Category Archives: 1960s

379M: Looking for a storybook from 1970s

I am looking for a large, oversized children’s picture book that I read between 1973 and 1976. It was an anthology containing many stories. One story I remember clearly featured two zebras — a father and a son — who would race each other. The young son could never beat his father, until one day he finally did. The book may have been published in the 1950s or 1960s. Any help identifying either the specific zebra story or the anthology it appeared in would be greatly appreciated.

379K: Lost in the Word Factory

What I recall: 

-Children’s picture book, read in the 90s, but could be from 60s/70s/80s

– Illustratons were very simple, like James Stevenson or Jules Pfieffer

– Plot about a boy who visits some sort of factory or construction site where words are made- very similar to Charlie and the chocolate factory, but with concepts around stuff like words (and maybe some numbers/math too?)

– I recall a section where a kid gets stuck to a balloon (maybe a speech bubble) and floats away, and has to be rescued by an older gentleman who throws some sort of dart to deflate it. The man runs? The factory and gives the boy a tour.

379I:  Nefertiti with Glasses (Solved!)

I’m searching for a teen/YA mystery novel from the 1960’s or perhaps the late 1950’s set on a college campus. Two students, along with their archeology professor, try to solve a mystery of a missing artifact. The one detail I distinctly recall is the male student nicknames the female student Nefertiti with glasses. As a very awkward fourteen year old with glasses, that stuck with me, leading me to believe there was hope yet for me! I’m sorry my description is sketchy after 60 years, but I do remember enjoying the story and would love to re-read it once again.

378T: Trying to find this book and/or author

A guy in his 20-30’s suddenly feels a “ripple” and is transformed into another identity, another situation, and totally different place within the United States. It was paperback, I read it in the late 1960’s – 1970’s in English. Sci- fi main character this one guy, one scene: he leaves his clothes on the bank of a pond to go skinny dipping with a friend (a woman), they go under water and feel the “ripple” and then when they come up out of the water they are somewhere else, with no clothes. They catch a ride with a man in a pickup truck.
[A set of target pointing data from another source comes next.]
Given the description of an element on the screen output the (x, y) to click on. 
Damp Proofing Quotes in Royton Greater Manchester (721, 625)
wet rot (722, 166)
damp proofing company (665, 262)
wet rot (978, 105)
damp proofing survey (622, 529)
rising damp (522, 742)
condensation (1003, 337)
Another scene he is in Hawaii with a group of people getting ready to walk on a bed of hot coals.

378S: Old Doll Left Behind for New Doll, Then Reclaimed by Girl (1960s–70s)

I’m searching for a short children’s story I remember from the late 1960s or 1970s, possibly from Reader’s Digest, a school reader, or a children’s magazine. It’s told from the point of view of an old doll.

In the story, a little girl is packing a suitcase for a trip. The old doll is thrilled to be included and looks forward to the adventure. At the last moment, the girl gets distracted by a new doll, grabs it instead, and leaves — the old doll is left behind, heartbroken. Later, the car returns, the girl rushes in, drops the new doll, and takes the old doll with her.

378G: Alien & human boy bond over baseball then alien discards the ball en route out of earth’s orbit, late 60s very early 70s

I read this book in approx 1974 (latest cut off date), it was more probably between 1968 and 1973. 
The book is about a kid about age 10 who loved baseball, as I did, and he liked to play catch. And meanwhile he meets a new kid about his same age and they become friends, build a bond, which eventually leads to the two playing catch. The baseball becomes a symbol of their friendship. The plot twist is that this friend is actually an alien, whose parents are aliens. I don’t recall much more of the plot. I think the alien kid is waiting until his parents repair their spaceship so they can continue their galactic journey. So when that is accomplished, the alien dad, mom, and son (the alien kid who had befriended the earthling kid) are in their spaceship ready to continue their journey, and they reach a point when they cross it the alien boy will forget everything about his time on Earth. When they do this, one of the alien parents asks the kid, what is that? And they are referring to a baseball which the earth kid had gifted him as a memory/souvenir of their friendship. Only, being past the “point of no return,” the alien boy doesn’t recognize or know what it is, and, being rather meaningless, he or the family eject it from the spaceship (I think throw it through the window, but I could be wrong). Their journey continues. That is the basic plot. I was not happy with the ending!